“It’s like in a bank,” Brock Sentosa said, smiling at me. “You count this stuff long enough and maybe you could be counting beans, or old movie stubs.”
Maybe Brock had given himself time enough to get casual about the greasy wads of currency that covered the two card tables in what had been a “Play room” in the cellar of the rented house at 1012 Cramer. But I couldn’t be casual about it; I was too new at it.
Anna Garron sat at another card table off to one side, checking the winning ticket returns against the amounts turned in by the retailers. She was blonde and lovely, and if you didn’t think about it, she looked like any pretty and competent secretary working in any office. But then you’d notice that her clothes weren’t quite the sort that would be acceptable in an office; and her makeup was just a shade theatrical, and tiny lines that edged the corners of her mouth gave her a hard look.
Brock had finished counting the twenties, tens and fives, and was putting the ones in stacks of a hundred. The silver was already in a canvas sack. I leaned against the door and watched him and thought of how little I knew about him. Brock Sentosa is a man with a smiling face.
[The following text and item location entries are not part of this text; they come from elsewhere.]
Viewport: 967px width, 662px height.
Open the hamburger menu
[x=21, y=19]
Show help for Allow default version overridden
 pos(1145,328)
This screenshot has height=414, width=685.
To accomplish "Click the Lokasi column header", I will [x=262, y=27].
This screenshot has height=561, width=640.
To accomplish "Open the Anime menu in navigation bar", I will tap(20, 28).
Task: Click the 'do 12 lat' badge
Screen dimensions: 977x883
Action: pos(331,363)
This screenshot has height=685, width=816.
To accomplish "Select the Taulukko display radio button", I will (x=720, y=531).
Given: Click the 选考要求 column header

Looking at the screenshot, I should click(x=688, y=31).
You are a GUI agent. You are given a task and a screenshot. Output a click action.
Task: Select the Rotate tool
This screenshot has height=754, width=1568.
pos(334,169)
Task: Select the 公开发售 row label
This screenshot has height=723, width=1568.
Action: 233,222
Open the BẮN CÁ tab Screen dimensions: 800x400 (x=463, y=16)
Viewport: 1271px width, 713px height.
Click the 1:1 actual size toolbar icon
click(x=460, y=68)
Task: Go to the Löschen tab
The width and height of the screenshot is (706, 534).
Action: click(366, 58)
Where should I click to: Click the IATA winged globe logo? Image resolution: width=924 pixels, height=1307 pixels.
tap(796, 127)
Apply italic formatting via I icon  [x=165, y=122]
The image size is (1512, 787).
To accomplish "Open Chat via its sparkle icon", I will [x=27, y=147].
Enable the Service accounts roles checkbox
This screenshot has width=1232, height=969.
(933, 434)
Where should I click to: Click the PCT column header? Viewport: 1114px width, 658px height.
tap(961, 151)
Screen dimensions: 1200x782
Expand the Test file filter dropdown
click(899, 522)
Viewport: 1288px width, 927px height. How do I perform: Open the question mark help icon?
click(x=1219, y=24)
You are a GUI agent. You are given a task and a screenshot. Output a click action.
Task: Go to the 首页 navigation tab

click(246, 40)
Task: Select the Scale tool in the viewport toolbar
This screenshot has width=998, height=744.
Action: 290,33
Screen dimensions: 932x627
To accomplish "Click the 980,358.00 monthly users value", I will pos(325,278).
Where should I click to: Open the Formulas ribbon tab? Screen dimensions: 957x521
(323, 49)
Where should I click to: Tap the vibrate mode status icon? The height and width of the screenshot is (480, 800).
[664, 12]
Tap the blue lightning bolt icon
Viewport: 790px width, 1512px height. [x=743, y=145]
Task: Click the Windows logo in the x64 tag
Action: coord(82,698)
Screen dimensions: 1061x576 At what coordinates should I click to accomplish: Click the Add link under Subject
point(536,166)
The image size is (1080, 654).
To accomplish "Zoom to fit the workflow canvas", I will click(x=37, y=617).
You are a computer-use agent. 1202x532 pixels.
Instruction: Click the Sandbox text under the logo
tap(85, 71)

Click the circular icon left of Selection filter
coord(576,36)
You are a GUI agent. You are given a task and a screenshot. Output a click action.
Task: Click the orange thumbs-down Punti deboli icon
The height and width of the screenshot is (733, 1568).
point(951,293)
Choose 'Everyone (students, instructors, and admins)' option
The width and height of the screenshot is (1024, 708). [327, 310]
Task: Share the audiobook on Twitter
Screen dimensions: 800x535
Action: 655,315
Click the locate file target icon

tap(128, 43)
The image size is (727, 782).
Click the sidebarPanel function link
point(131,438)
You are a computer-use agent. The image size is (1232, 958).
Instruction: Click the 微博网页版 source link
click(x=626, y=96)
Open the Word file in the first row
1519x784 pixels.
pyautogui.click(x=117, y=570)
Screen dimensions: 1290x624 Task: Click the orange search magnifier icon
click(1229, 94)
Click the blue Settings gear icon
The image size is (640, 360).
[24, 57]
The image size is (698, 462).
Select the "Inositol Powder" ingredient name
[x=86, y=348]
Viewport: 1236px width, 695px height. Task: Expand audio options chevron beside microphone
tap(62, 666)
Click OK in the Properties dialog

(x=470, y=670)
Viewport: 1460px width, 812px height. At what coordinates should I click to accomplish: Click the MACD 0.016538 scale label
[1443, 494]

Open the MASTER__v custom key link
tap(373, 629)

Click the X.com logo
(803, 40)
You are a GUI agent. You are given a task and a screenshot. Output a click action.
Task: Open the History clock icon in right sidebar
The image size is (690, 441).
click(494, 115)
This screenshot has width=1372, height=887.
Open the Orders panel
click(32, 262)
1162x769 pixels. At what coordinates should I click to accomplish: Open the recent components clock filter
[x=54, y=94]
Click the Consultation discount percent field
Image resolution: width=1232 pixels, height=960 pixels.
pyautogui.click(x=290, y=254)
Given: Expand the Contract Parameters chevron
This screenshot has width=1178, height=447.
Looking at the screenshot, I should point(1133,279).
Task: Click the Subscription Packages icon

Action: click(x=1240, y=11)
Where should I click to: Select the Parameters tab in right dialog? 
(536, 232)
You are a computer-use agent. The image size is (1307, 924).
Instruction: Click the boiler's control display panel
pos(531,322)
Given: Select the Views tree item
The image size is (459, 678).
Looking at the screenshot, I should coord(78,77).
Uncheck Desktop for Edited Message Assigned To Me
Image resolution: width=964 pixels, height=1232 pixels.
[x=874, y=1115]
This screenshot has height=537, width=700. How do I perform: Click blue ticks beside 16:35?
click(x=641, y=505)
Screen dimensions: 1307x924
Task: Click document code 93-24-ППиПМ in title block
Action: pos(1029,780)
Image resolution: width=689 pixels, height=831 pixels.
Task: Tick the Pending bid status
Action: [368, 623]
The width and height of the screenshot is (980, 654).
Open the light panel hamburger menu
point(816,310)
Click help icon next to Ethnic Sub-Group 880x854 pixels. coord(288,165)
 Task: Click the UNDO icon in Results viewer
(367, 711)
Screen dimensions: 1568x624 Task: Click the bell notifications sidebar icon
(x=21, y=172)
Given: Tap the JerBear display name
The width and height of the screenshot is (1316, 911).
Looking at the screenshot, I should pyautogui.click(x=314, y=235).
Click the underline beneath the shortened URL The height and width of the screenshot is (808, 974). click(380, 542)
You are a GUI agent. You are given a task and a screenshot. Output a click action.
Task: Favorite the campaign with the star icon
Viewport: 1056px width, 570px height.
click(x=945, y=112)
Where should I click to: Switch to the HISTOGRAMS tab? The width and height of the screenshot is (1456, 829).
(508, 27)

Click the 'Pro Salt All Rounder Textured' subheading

Meeting him on the street or in a bar you’d take him for a goodnatured clown. His dark hair is thin and receding and his cheeks are plump, like a squirrel with a hazelnut in each cheek. It’s the eyes that give him away. They are a pale and yellowish brown, and have a dull tarnished look, as though they had been buffed with fine sandpaper. It is although a corpse wore the mask of a living man.
But I had no kick coming. He had picked me up when I was the lowest, and started me in at more money than I had ever seen before.
He could afford it, because the syndicate he works for has the formula for success. It is an old story but none the less effective because it is old. Take a place like Murrisberg, my home town: one hundred and forty thousand people; freight yards; slag heaps; slums and the oily smoke of a dozen factories. A Saturday night town, a brawling, hard-fisted town, where the mills hands and the freight-yard boys look on everything in the world with deep suspicion — with the exception of green money, hard liquor, fast cars and careless women.
Five days a week, the paper carries the figures which show the treasury balance. You get a local, down-at-the-heels, printer to make up a hundred thousand tickets each week; you sell them at two bits apiece. A ticket is good for a whole week, and there are five winning numbers each week. Your odds of hitting a winning number are twenty thousand to one. The payoff is two thousand to one, except the Friday number; that pays four thousand to one. The dream payoff. A thousand dollars for a quarter.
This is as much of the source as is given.